╭──
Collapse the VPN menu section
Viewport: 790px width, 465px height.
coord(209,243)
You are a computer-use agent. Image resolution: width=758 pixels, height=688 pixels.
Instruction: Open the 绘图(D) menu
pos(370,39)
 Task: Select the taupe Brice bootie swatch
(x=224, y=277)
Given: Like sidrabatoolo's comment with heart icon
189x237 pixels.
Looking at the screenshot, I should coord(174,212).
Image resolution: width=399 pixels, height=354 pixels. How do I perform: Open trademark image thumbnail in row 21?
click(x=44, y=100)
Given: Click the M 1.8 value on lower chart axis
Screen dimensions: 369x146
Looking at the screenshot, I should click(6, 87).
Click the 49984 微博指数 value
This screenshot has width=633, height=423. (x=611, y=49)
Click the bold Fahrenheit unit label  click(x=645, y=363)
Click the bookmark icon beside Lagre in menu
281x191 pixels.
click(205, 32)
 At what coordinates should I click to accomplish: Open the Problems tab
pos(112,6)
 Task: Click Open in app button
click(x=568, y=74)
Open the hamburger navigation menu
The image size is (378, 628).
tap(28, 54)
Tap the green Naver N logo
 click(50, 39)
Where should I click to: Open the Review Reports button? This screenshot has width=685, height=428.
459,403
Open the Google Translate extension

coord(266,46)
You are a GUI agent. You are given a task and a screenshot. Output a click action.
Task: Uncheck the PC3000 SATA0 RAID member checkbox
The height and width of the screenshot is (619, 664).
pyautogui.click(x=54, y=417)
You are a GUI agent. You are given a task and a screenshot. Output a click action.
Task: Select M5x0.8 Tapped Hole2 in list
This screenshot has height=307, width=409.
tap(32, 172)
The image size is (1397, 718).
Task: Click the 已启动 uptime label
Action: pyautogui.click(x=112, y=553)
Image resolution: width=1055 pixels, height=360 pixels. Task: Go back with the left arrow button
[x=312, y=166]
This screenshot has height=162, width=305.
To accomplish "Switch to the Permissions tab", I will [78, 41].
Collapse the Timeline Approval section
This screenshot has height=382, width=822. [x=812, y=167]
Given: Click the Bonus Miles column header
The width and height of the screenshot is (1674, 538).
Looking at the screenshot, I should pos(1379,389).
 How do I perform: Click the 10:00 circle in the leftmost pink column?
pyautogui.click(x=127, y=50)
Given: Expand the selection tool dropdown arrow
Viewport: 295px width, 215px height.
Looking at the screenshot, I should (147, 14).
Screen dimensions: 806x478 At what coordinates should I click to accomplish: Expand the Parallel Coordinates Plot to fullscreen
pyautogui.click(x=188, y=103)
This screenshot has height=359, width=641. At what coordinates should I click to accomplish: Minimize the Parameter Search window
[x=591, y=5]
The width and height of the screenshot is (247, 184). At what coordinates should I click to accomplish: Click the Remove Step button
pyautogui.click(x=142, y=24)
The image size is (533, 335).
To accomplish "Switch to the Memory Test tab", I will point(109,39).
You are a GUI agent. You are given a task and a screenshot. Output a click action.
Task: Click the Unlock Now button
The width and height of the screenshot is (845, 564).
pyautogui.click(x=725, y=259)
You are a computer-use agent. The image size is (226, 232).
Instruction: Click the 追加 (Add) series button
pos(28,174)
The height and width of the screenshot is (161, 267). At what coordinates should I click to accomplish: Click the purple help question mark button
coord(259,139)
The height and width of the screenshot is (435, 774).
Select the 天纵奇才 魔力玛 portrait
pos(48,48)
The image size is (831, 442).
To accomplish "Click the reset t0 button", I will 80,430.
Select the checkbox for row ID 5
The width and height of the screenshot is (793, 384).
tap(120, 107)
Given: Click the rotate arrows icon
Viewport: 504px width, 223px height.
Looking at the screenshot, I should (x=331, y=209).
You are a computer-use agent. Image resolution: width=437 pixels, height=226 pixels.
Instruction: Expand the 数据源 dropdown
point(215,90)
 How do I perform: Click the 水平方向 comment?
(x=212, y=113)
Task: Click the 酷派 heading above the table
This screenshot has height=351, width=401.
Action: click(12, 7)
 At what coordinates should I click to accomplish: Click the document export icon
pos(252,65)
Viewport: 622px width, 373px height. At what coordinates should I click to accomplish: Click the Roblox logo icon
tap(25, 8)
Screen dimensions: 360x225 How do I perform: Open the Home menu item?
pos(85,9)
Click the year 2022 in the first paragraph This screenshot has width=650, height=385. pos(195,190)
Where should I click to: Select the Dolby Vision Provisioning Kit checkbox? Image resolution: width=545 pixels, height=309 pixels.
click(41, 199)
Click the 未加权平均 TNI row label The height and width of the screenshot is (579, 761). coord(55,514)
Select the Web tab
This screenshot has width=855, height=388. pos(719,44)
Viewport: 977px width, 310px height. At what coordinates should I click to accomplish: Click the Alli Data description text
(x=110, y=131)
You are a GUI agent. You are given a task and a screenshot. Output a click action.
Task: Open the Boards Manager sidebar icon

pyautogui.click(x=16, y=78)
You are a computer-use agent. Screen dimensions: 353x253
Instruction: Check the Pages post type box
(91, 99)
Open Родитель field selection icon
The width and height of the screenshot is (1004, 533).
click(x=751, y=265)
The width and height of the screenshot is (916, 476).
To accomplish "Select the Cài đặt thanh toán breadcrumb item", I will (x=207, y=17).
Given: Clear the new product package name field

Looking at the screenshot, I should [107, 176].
╰──
#### EXERCISE:
Please output exactly the lines between the one holding "Given: Click the M" and the one holding "Task: Select M5x0.8 Tapped Hole2 in list" in the records above, inclusive, and nothing more.

#### EXERCISE RESULT:
Given: Click the M 1.8 value on lower chart axis
Screen dimensions: 369x146
Looking at the screenshot, I should click(6, 87).
Click the 49984 微博指数 value
This screenshot has width=633, height=423. (x=611, y=49)
Click the bold Fahrenheit unit label  click(x=645, y=363)
Click the bookmark icon beside Lagre in menu
281x191 pixels.
click(205, 32)
 At what coordinates should I click to accomplish: Open the Problems tab
pos(112,6)
 Task: Click Open in app button
click(x=568, y=74)
Open the hamburger navigation menu
The image size is (378, 628).
tap(28, 54)
Tap the green Naver N logo
 click(50, 39)
Where should I click to: Open the Review Reports button? This screenshot has width=685, height=428.
459,403
Open the Google Translate extension

coord(266,46)
You are a GUI agent. You are given a task and a screenshot. Output a click action.
Task: Uncheck the PC3000 SATA0 RAID member checkbox
The height and width of the screenshot is (619, 664).
pyautogui.click(x=54, y=417)
You are a GUI agent. You are given a task and a screenshot. Output a click action.
Task: Select M5x0.8 Tapped Hole2 in list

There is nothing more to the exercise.